The movie put other Weathermen back on the radar. The most interesting person on the big screen was Mark Rudd, who was the leader of the Columbia University student uprising in 1968 before he and Ayers joined forces to create the Weather Underground. Rudd was featured then on the cover of Newsweek, and became a 1960s icon.
Besides getting booted from Columbia, Rudd was the national secretary for SDS (Students for a Democratic Society), the enormous radical student organization.  When Rudd, Ayers and others decided to dump SDS to pursue more violent means, they founded the Weather Underground.
In the film, which intersperses footage from the late 1960s with interviews over 30 years later, Rudd appears befuddled, passionate, inquisitive, reflective, angry and remorseful. His willingness, unlike the other Underground members, to question his life and actions retrospectively make him a much more compelling figure.
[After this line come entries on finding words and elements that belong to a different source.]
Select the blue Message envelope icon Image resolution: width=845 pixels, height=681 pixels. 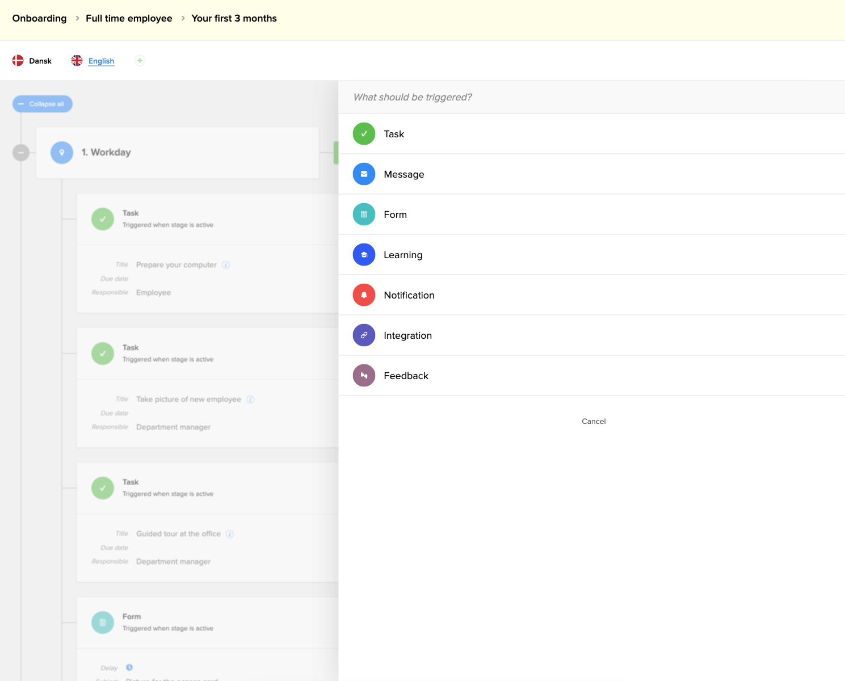[364, 174]
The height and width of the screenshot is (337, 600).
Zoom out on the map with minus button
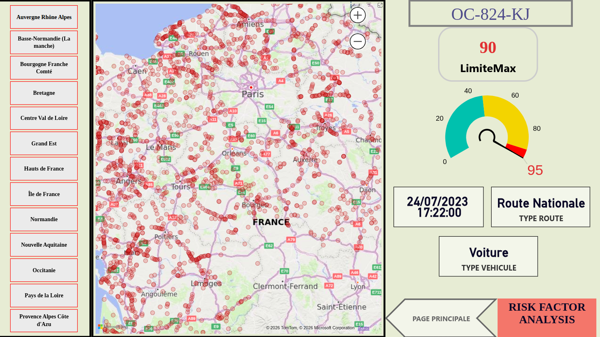(357, 41)
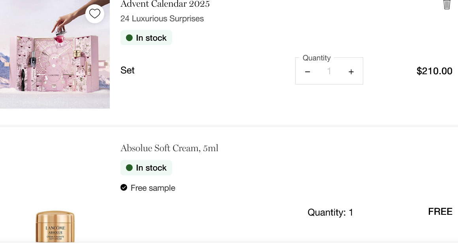Click the black checkmark icon beside Free sample

[x=124, y=188]
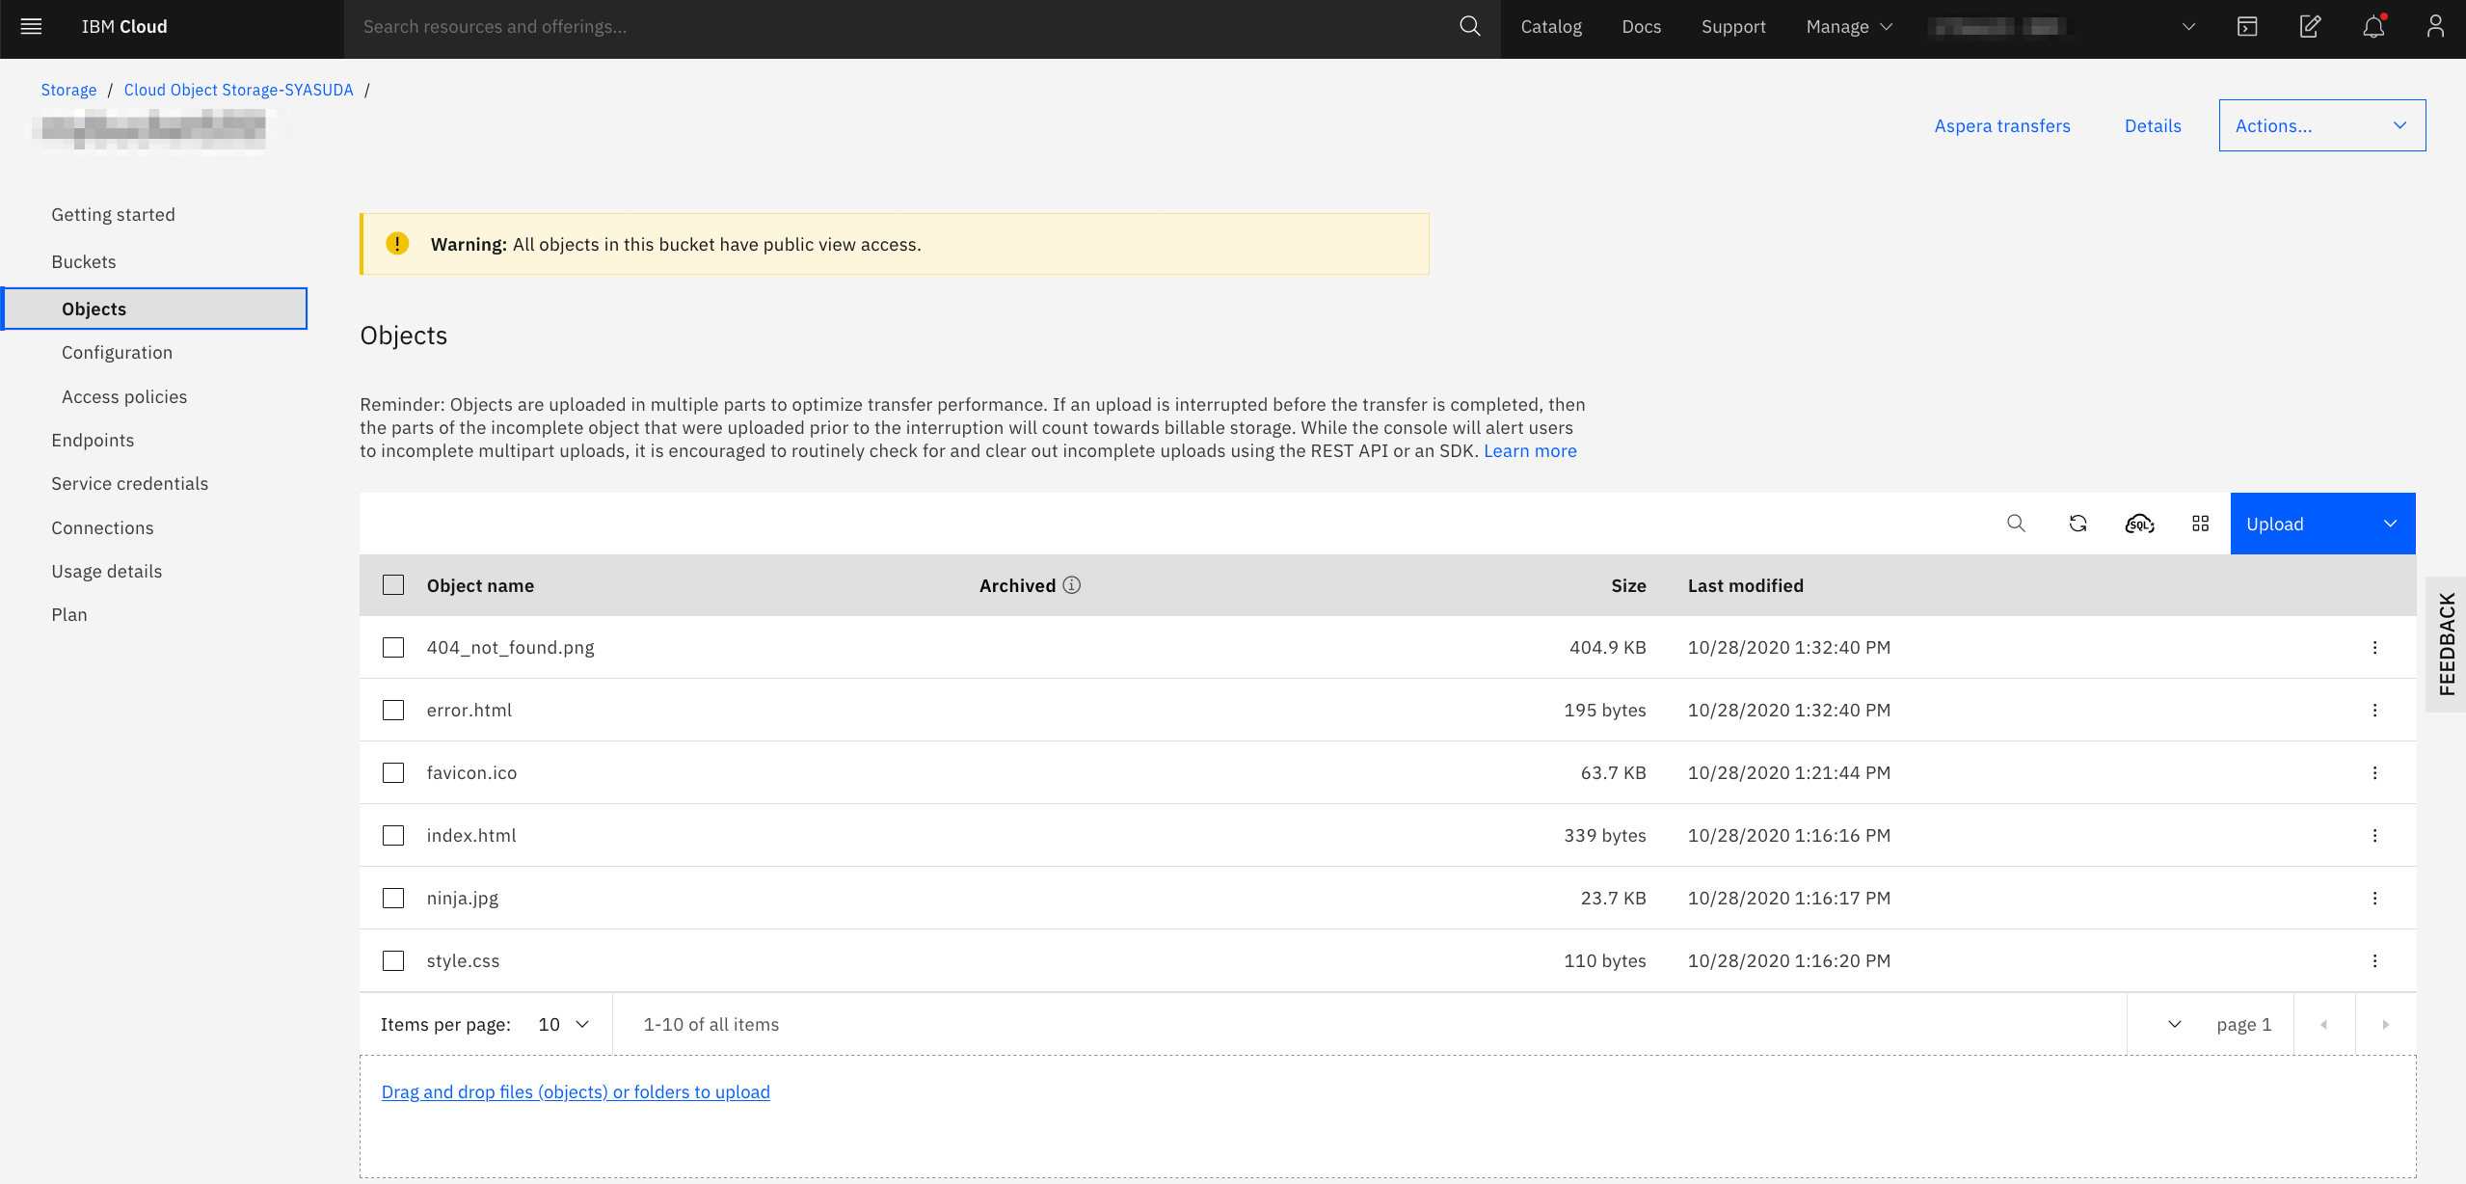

Thankfully, that kind of retrospection make him a more compelling author as well, and the perfect storyteller in his new book, Underground: My Life with the SDS and the Weathermen (Harper Collins, 2009).
Grief-stricken by the attack of Vietnam, but inspired by the civil rights movement, Rudd and his 20-something pals left their two-car garages to change the world. When the SDS broke up and the Weather Underground formed, most of the leaders pushed for violent overthrow of the U.S. Government. Rudd did too, but even then he had the passion for violence that Dick Cheney might have for a solar energy convention.
The Weathermen disbanded in the early 1970s – the war was over, and now what was the purpose? Rudd’s photo hung from every post office and police station in America, but he was in hiding.
His story – the plotting, the philosophy, the meetings, the townhouse explosion, the drugs, the motivation – has been a source of both wonderment and legend among the American left. In this brilliant book, Rudd sets everyone, including himself, straight about what happened with the Weather Underground.
Rudd’s sense of learning, joy and sorrow fuel his writing. At times the memoir is hilarious, as when Rudd phones his Jewish mother immediately after seizing the Columbia University president’s office. Other moments are heartbreaking – we watch up close as Rudd and Ayers’ Underground tears apart the SDS, the largest anti-war organization this country has ever seen.
Rudd claims he wanted to “hold a mirror up to this country,” to confront America about their role in the murder of poor people across the globe. More interesting in this book, though, is the way Rudd holds the mirror up to himself. At one point, Rudd gets challenged by one of his peers after a violent night of window-smashing in DC: He watched Rudd closely, and Rudd didn’t destroy anything.
Building a mass movement and increasing the size of the anti-war movement is what Rudd talks about today. (Rudd never served a day in jail, but did do a couple of decades as a math teacher in Albuquerque.)  In his book, Rudd drags us along to the radical meetings, and we watch – as alarmed as he was – as the movement spins out of control. You can feel the burgeoning egos, smell the dope and incense, sense the middle-class guilt, and hear the Jefferson Airplane and Grateful Dead soundtrack.
Coming to grips with his and America’s relationship to violence is what drives this book, as does Rudd’s interest in the American attack of Iraq and Afghanistan. It’s also what makes the book a fascinating read today, and, sadly, a timeless and important memoir: The struggles of the left are not over – how will progressives react to endless and senseless war this time?

Rus Bradburd is the author of Paddy on the Hardwood.  His book
about race and college sports, 40 Minutes of Hell will be out in 2010.